Managing shared custody of children can be difficult but parenting coach and educator Joseph Driessen says there are several things you can do to make this easier.
When children go back and forth between parents, everyone goes through a cycle of grief, revisiting the loss of the perfect family they idealised, says Driessen.
The cycle starts with the feeling of numbness, he says, and children will often shut down.
Next comes sadness.
After a while the cycle moves on to happiness, because you’re together again, but this doesn’t last as the visit nears to an end, he says, and this can turn to anger.
“Anger is actually an energy which we use, which evolution has given us to try and change things.”
The feelings can revisit families for years.

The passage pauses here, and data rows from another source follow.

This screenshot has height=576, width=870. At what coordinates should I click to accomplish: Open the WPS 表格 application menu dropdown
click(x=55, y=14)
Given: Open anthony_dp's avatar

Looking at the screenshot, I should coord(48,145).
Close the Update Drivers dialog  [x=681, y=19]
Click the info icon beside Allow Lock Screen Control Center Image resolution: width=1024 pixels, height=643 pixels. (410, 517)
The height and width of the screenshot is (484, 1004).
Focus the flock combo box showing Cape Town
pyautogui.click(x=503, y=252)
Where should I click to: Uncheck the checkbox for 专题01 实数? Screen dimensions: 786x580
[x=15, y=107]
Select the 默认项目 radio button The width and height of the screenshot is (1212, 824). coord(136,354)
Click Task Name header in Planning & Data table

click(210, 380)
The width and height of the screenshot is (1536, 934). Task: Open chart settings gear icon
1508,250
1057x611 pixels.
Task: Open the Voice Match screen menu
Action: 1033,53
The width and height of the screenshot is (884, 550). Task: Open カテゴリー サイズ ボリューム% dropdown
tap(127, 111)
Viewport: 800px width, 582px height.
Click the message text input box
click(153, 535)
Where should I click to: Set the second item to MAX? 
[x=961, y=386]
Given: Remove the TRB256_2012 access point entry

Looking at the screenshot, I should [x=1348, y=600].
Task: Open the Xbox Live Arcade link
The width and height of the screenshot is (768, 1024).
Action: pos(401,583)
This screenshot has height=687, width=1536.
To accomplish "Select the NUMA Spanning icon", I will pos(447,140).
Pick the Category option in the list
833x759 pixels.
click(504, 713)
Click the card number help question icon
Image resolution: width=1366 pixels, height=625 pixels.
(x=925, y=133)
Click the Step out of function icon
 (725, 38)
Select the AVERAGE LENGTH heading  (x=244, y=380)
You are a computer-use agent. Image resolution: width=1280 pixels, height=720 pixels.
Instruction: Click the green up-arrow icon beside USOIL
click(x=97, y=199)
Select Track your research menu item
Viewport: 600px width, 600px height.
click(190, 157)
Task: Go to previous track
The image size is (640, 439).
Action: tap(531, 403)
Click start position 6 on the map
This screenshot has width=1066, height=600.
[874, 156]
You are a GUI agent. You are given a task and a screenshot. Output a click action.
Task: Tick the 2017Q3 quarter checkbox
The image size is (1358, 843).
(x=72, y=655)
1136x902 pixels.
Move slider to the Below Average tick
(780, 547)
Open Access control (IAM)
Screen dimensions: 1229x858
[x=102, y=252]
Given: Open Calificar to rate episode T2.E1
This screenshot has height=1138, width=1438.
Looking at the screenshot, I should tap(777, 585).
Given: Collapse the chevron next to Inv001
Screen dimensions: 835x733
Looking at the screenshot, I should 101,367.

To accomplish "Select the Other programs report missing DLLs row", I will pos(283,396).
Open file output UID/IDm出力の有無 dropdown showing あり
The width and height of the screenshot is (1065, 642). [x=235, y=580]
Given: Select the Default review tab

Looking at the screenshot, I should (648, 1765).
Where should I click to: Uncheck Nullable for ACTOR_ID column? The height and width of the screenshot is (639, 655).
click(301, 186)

“The key to reduce these cycles is to try and improve your frequency of contact. So, for example, you might be living with your mum for a week and then your dad for a week, the week you’re not living with the other parent, it pays for the parent to stay in contact, maybe give them a ring or a text.”
It’s important not to interfere with the other parent’s week but to show the children you’re still there, he says.
“That frequency reduces the grief cycle for all parents.”
While instinct might tell us to keep the other parent away during the time we have with the children, Driessen says doing this might put the children in a bind, causing them to feel guilty and unable to process their grief.
“Buried feelings are dangerous,” he says.
“You give them permission to love the other parent and if you do that, you demonstrate to your ex-partner…that you give them permission to love their children fully.”
Young children need routine, don’t change this if you can help it.
Older children, preteens and teenagers, need flexibility.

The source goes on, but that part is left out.